Se fossimo in un campionato normale, la prima sconfitta della capolista ci farebbe dire che i giochi si sono riaperti. In realtà, la frenata della Juve è solo materiale per statistici, il -15 del Napoli raffredda ogni speranza. Facendo riposare Ronaldo, si è riposata anche la squadra, stanca, forse sfibrata, dall’impresa con l’Atletico, ma va detto pure che quando una squadra di Prandelli comincia a giocare diventa difficile fermarla. Il campionato vale per il 3º e 4º posto e il derby di San Siro ci fa credere che assisteremo a un finale emozionante. L’Inter lo ha vinto con merito, giocando una delle migliori partite della sua stagione, e visto che Spalletti per tutto l’anno è stato sulla graticola adesso possiamo e vogliamo rimetterlo al suo posto, il posto di un ottimo allenatore che con una idea (Vecino più avanti, come trequartista) ha messo in difficoltà il Milan per tutto il primo tempo. Se Spalletti riuscisse a pensare solo al campo, sarebbe al livello dei più grandi.  

 
 L’Inter ha giocato con saggezza e freddezza, il Milan con rabbia e furore. Da una parte è arrivata la conferma di Lautaro Martinez, dall’altra è mancata quella di Piatek, annullato da una straordinaria coppia di difensori centrali. La corsa per la Champions resta entusiasmante, la Lazio (splendida nel primo tempo contro il Parma) potrebbe arrivare a -3 dal Milan vincendo il recupero con l’Udinese e la Roma resta sempre in zona, a -4 dai rossoneri. Ci sarà una lotta accesa anche per l’Europa League con una attenzione particolare alla Samp: in questo momento sta giocando un calcio stupendo, arricchito da un centravanti che ha già segnato 21 gol. Sarà elettrizzante anche il finale per la salvezza, con quattro squadre in tre punti, Bologna, Empoli, Udinese e Spal.
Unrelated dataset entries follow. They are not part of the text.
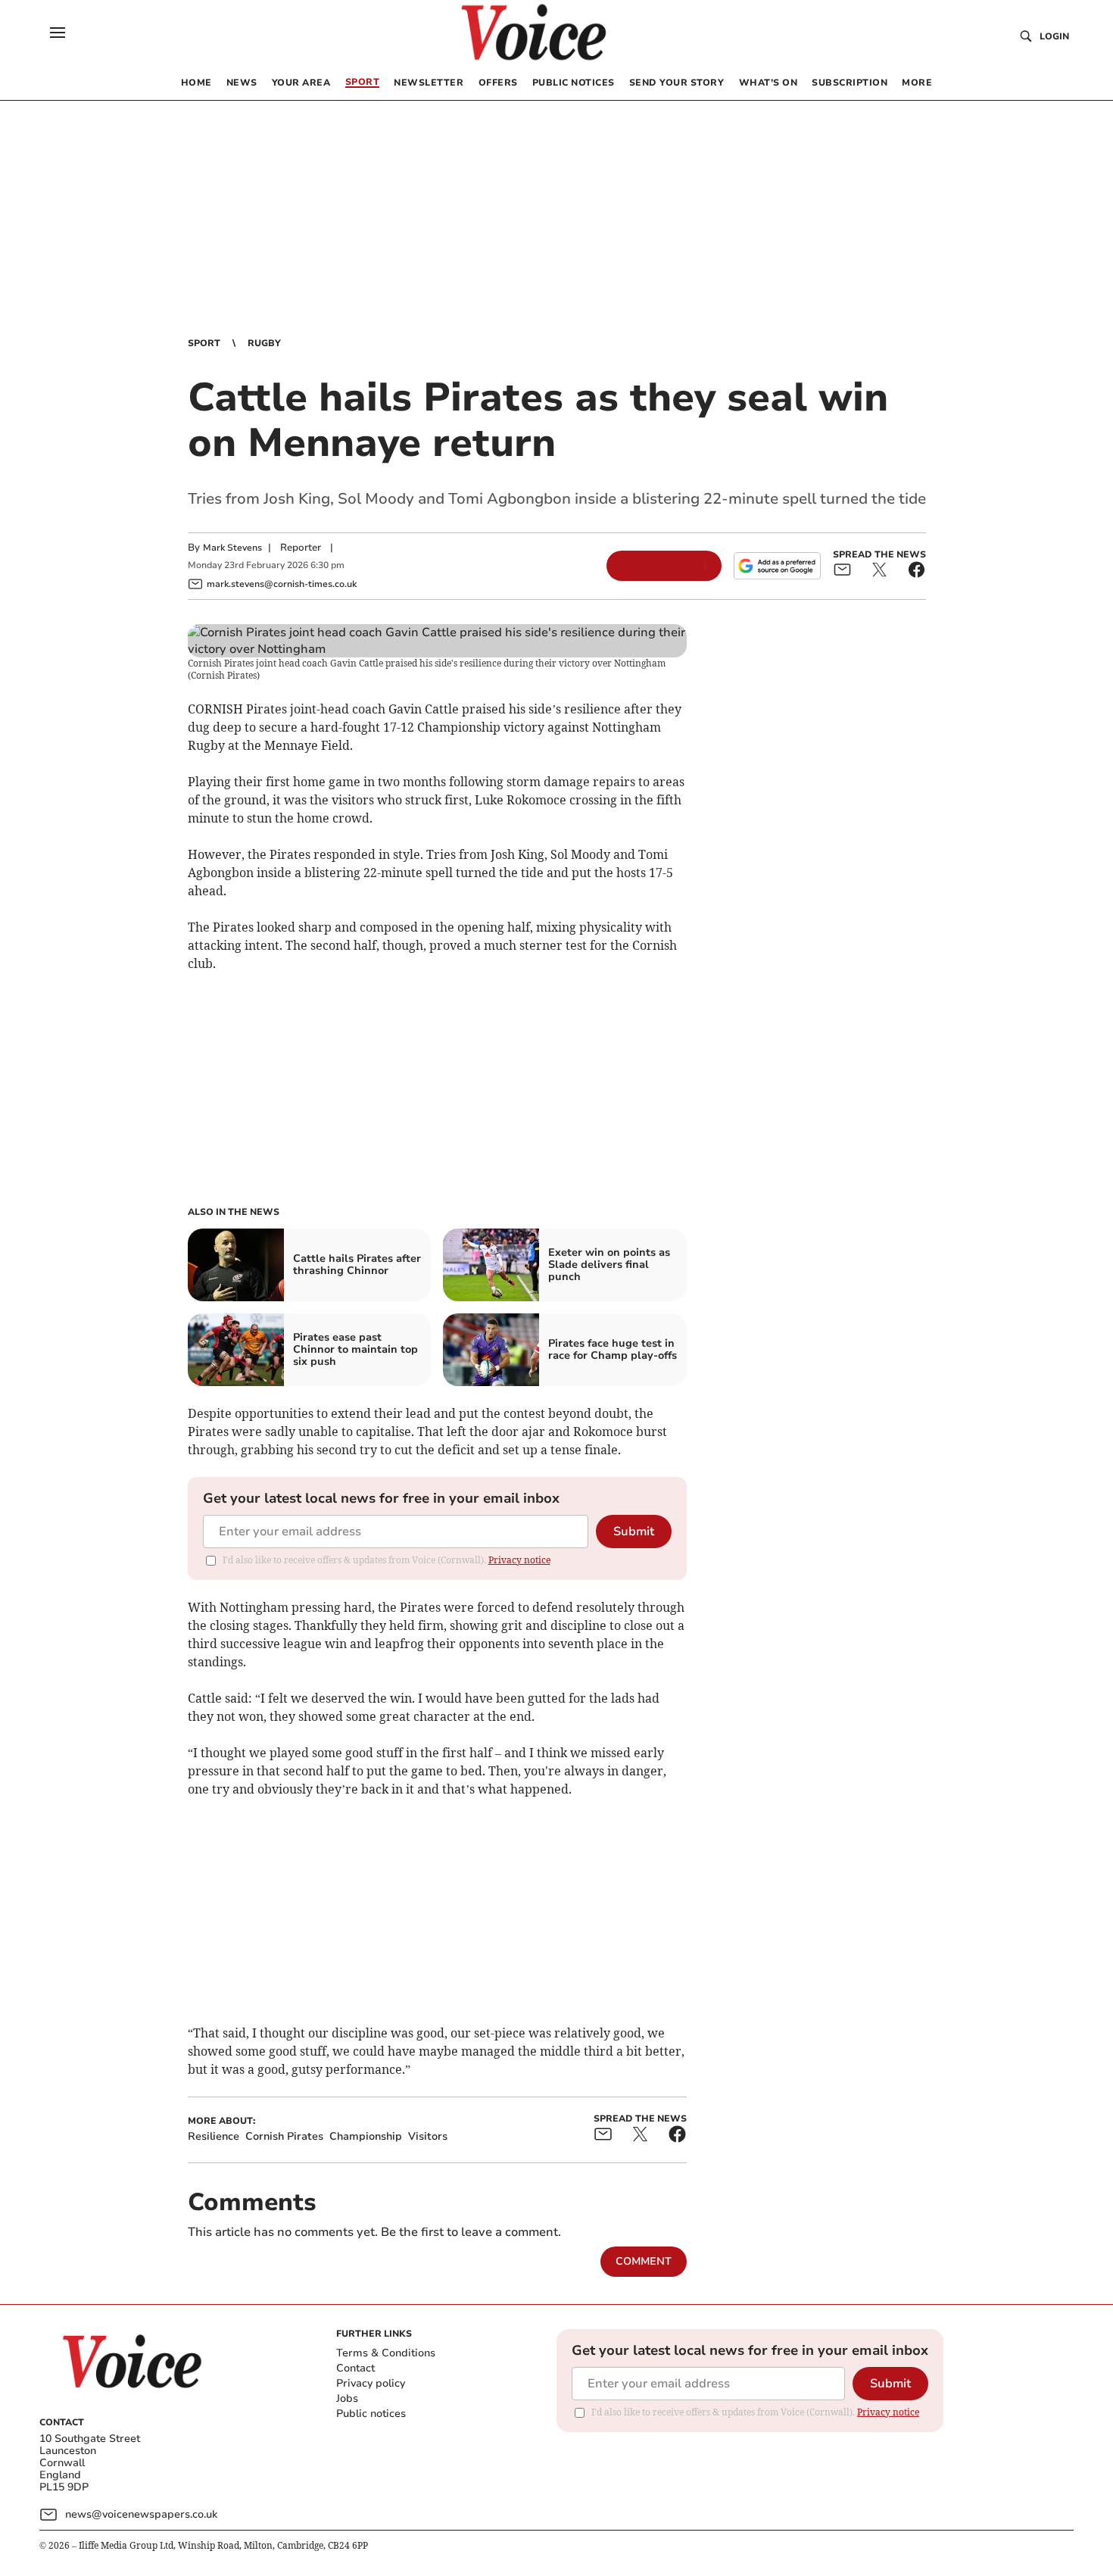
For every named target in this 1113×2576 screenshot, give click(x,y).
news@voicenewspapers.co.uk (141, 2514)
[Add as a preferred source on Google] (777, 565)
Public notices (371, 2413)
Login (1054, 36)
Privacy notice (519, 1560)
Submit (633, 1531)
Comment (644, 2261)
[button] (57, 32)
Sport (204, 343)
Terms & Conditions (385, 2353)
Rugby (264, 343)
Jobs (347, 2398)
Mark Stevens (232, 548)
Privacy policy (370, 2383)
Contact (355, 2368)
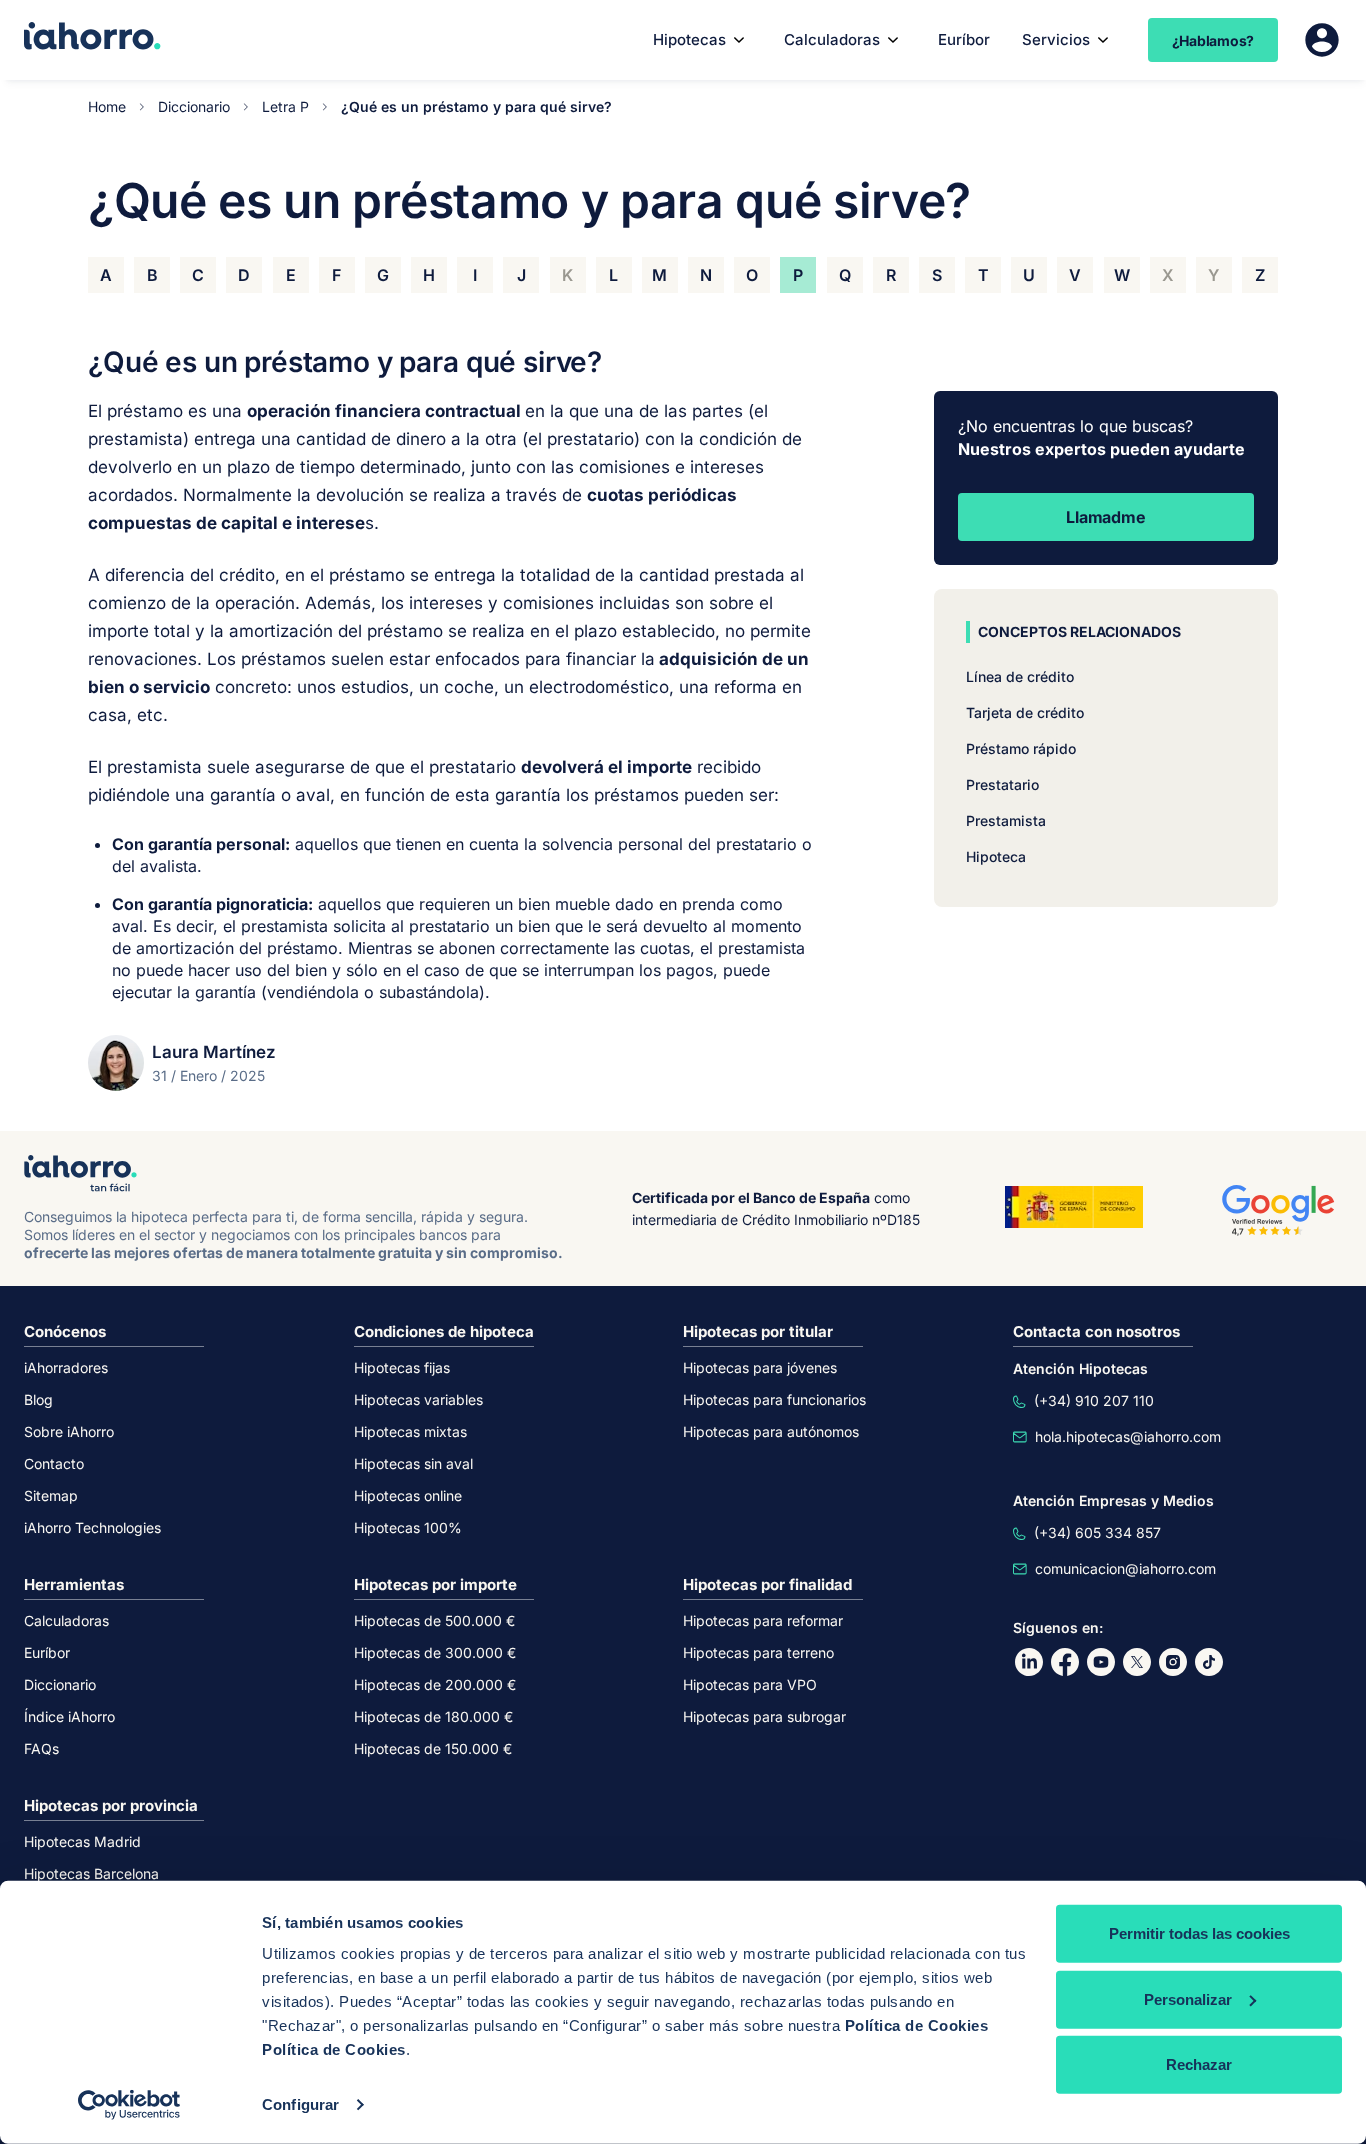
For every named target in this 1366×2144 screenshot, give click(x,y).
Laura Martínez (214, 1052)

Insomma, potremo stare attaccati a questo campionato fino alla fine, anche se la fine, per altri versi, è scritta da tempo.  
Ora la Serie A si ferma, entra in scena la Nazionale per l’Europeo, un traguardo che per noi, dopo aver perso la qualificazione per il Mondiale, è già un’ossessione. Con Mancini usciamo da un 2018 che ci ha dato nuova forza. In questi mesi è cresciuta l’ultima generazione e si è rafforzata anche quella più lontana, tantoché del gruppo chiamato dal ct quattro giocatori arrivano dopo aver segnato: Chiesa, Quagliarella, Lasagna, perfino Izzo, oltre a una nuova, bella prestazione di Zaniolo, capace di dare il meglio mentre intorno a sé compagni assai più esperti davano il peggio. Abbiamo trovato la strada giusta, non possiamo più abbandonarla.